5 Foundational Skills of the Revenue Manager of the 'New Norm'
By Lily Mockerman Founder, Total Customized Revenue Management | July 26, 2020
Revenue Managers these days have a tough job. Often not fully understood by their colleagues and provided with limited resources, these individuals are expected to have answers for financial top-line performance, dictate or influence guest policies, be a super user for most of the hotel's technology, communicate with everyone from front desk agents to ownership executives, and predict consumer behavior in a rapidly-changing environment.
In the interim, however, many companies have kept salary ranges stagnant despite these new, higher expectations. Recent job postings offer between $50-$75K while other executives are making at least 25% more. This is enough to dishearten any great Director of Revenue Management.
When the COVID-19 pandemic struck, there was more pressure to create cashflow and many revenue teams were furloughed. But in a way, the slate has been wiped clean. Companies have a golden opportunity to consider what kind of Revenue Manager will move them forward, and how to adequately compensate a talented Revenue Manager.
What's in a Name?
The hospitality industry has spent a lot of time trying to rename the Revenue Management discipline. Profit Optimization? Revenue Maximization?

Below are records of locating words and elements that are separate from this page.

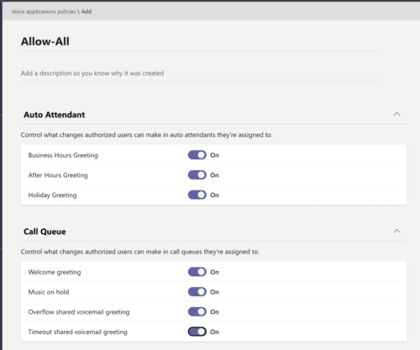Select the Business Hours Greeting row label
This screenshot has width=420, height=350.
(x=63, y=155)
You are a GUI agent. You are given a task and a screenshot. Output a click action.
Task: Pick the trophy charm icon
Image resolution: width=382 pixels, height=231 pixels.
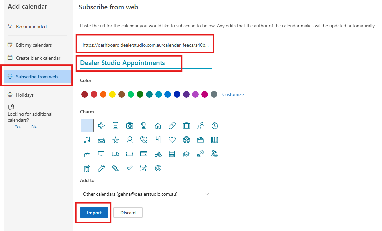pos(143,126)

Commercial Strategy? This discussion needs to include more than a new title. The discipline needs to make important changes to create a different path.

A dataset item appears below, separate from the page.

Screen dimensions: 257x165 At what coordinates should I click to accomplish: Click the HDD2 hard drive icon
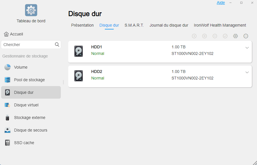(78, 76)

- Strategy meetings often become stale, repetitive discussions without much actual strategy involved.
- Owners' meetings become politicized showcases in which the positive is highlighted and as many negative things as possible are swept under the rug.
- An inordinate amount of time is spent hashing and rehashing whether Best Available Rate should be at $239 or $219 on a specific date.
- Optimal mix and flow-through discussions are rare.
The sudden economic downturn from the COVID-19 crisis temporarily or permanently closed many hotels and put a significant financial strain on ownership resources. Focus that was slowly turning towards profitability versus just top-line revenue is making a much faster swing. As the saying goes, cash is king, and many companies had inadequate resources to weather such a drastic event.